No entanto, é este balcão de loja que me permite várias coisas que são muito mais importantes que um emprego como designer: posso ser independente financeiramente, posso ajudar a minha família quando ela precisa, posso pagar um dinner and movies de vez em quando e posso - voilá! - ser designer! Sem patrões, sem exigências e dependendo apenas de mim e da minha criatividade! Porque com o que ganho, consigo (ainda) comprar material para produzir as minhas peças, pelas quais sou mais reconhecida do que alguma vez fui como designer-por-conta-de-outrem. Mas não fico à espera de convites e propostas! Em seis anos batalha-se para vender as nossas coisas, procuram-se fornecedores, procuram-se vendedores, procuram-se oportunidades. Às vezes conseguimos, outras vezes não. Umas vezes adoram-nos, outras não nos ligam nenhuma. Não estou rica, é verdade, mas será que preciso ser?
O que não estou é lost! E é isto que a nossa geração não pode estar! Os meus conterrâneos ficaram muito indignados com a ideia do Primeiro-Ministro. Mas porquê?

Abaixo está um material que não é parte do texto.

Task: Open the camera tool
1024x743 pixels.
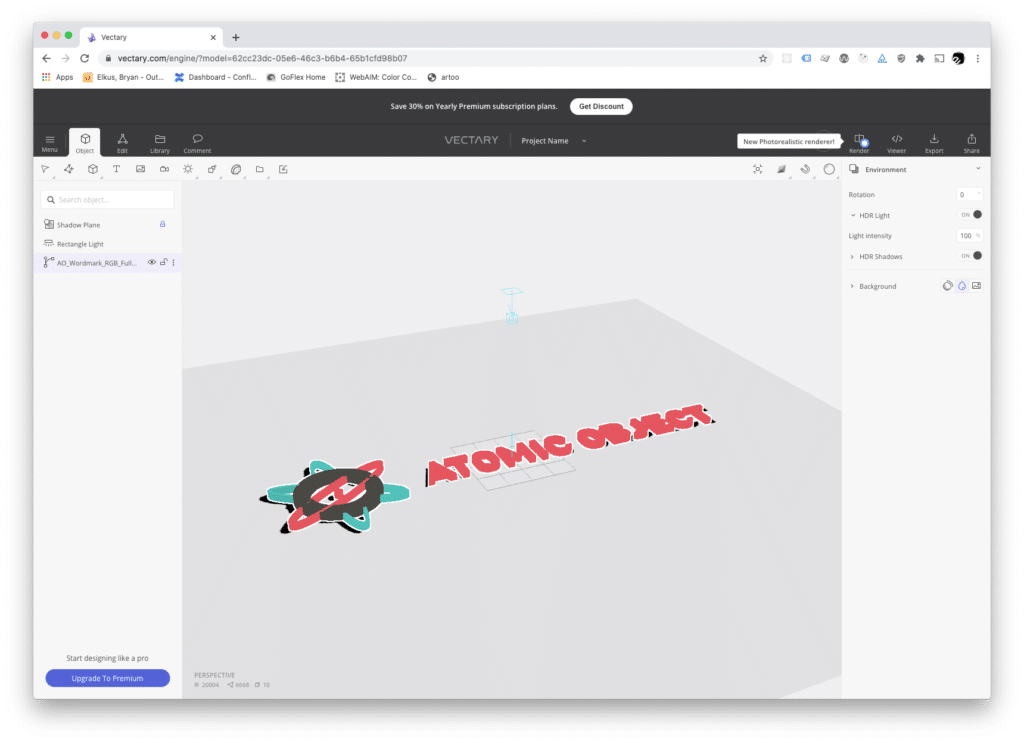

Há quem seja genial (como talvez a senhora do brinquedo para cegos) e que é convidado para as empresas e para bons cargos - devem ser 0,01% da população, na melhor das hipóteses. E há os assim-assim - nós todos, o resto.
Ora se se é genial, não se terá problemas, porque há lugar para génios em qualquer lado, seja aqui em Portugal, seja no Burquina-Faso. Se se é assim-assim temos então as duas opções:
- opção 1 - ficar cá em Portugal e desenrascar-se com um emprego qualquer para o qual não se aspirou;
- opção 2 - ir para o estrangeiro e tentar a sorte numa carreira profissional para a qual se investiu.
Na opção 2, se se sente assim tanto o chamamento para uma profissão, para uma carreira, ao ponto de não sermos de maneira nenhuma felizes se não formos editores 3D na Pixar, então temos mesmo de "embalar a trouxa e zarpar". Tiriri tiriri tiririiitiiaiê. Então por que ficam tão indignados com o conselho do Primeiro-Ministro? Façam-se à vida! E sim, para esta opção também é precisa muita determinação e trabalho. Pois claro que ficam longe da famílias, dos amigos, do sol e dos pastéis-de-nata, mas se se sente assim tanto o "chamamento" isso não será problema. Se o é, escolham a opção 1.
A senhora dos brinquedos para crianças cegas, parece-me estar um pouco lost também. Dá a ideia de que não faz ideia nenhuma sobre o que fazer com a sua invenção. E parece-me que a minha geração está assim também: não sabe o que fazer com tanta educação e licenciatura.
Das duas maneiras não se pode perder a cabeça, ou seja, lost: tem de se saber o que se quer da vida, as prioridades, o que valorizamos, o caminho para se atingir os objectivos.
É que quando ganhamos também perdemos. E quando julgamos que já não temos nada a perder, é quando começamos a ganhar. Temos é de saber com que linhas nos cosemos.